Dr. Michael Eades has this to say about Magnesium and inflammation:

The lipid hypothesis of heart disease is rapidly being supplanted by the inflammatory hypothesis, which, for my money, is much more on the mark. The researchers who have spent their careers doing cholesterol research are not going down without a fight, however. Whereas most of the speakers at medical conferences always used to show graphs demonstrating that as cholesterol levels went up, so did the risk for heart disease. Now most speakers are showing graphs demonstrating that elevated cholesterol in combination with an elevated C-reactive protein (a measure of inflammation) is a better gauge of heart disease risk. I predict that over the next few years, the cholesterol part of these graphs will slowly disappear.

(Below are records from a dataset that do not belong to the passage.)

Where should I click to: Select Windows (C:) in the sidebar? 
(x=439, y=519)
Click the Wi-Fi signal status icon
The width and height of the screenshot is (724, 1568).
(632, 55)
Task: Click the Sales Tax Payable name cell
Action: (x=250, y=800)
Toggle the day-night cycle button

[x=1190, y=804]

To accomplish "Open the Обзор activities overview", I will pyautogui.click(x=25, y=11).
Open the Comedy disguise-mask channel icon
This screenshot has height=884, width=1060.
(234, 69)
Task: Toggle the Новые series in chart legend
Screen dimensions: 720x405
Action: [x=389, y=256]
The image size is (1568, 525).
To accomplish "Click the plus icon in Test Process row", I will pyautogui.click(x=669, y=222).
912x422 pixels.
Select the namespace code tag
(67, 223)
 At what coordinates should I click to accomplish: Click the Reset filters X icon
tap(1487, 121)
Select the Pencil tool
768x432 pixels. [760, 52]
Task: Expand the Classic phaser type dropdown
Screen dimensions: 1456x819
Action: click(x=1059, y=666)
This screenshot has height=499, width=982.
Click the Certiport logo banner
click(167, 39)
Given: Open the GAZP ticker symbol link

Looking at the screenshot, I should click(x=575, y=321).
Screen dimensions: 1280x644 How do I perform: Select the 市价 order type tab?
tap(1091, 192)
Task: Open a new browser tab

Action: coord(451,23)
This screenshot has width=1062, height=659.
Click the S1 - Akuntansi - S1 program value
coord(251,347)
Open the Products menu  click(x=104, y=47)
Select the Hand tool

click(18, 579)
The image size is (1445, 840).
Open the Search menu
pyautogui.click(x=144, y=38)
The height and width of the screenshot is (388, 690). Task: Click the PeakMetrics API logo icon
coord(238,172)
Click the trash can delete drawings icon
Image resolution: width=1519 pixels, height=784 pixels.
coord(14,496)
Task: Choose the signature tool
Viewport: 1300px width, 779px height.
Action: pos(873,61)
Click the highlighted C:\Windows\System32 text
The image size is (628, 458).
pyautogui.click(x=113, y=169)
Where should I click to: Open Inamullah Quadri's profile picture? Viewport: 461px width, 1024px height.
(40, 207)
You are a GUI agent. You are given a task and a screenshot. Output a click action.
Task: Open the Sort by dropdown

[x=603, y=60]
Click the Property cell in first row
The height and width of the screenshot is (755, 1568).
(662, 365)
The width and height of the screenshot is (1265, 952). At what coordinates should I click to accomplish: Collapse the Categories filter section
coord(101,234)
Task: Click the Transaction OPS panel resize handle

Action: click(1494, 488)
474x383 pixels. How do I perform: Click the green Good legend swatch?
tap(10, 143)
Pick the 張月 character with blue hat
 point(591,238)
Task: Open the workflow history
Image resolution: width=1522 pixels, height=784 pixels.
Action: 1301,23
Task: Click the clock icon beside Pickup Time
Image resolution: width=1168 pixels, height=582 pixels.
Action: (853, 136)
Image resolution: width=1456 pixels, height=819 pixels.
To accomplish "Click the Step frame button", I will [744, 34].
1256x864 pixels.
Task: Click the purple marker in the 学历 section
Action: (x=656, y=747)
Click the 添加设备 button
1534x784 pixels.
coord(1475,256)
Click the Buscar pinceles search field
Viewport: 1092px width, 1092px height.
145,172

As the inflammatory hypothesis becomes more accepted, more and more physicians will be checking C-reactive protein levels along with a few other inflammatory yardsticks to determine the inflammatory status of their patients. If the C-reactive protein level is found to be elevated, then steps can be taken, not just to reduce the C-reactive protein, but to treat the underlying inflammation so that the C-reactive protein a marker of this underlying inflammation will normalize.

One easy step in the inflammation reduction process is to make sure magnesium intake is high. (emphasis mine)
And here is another article on the subject:

Magnesium – The Anti-Inflammatory Mineral

Tuesday, November 24, 2009 – Byron Richards, CCN

A new study of 3,713 postmenopausal women shows that magnesium is a powerful anti-inflammatory nutrient. Each 100 mg of magnesium per day was associated with a significant reduction in various inflammatory markers.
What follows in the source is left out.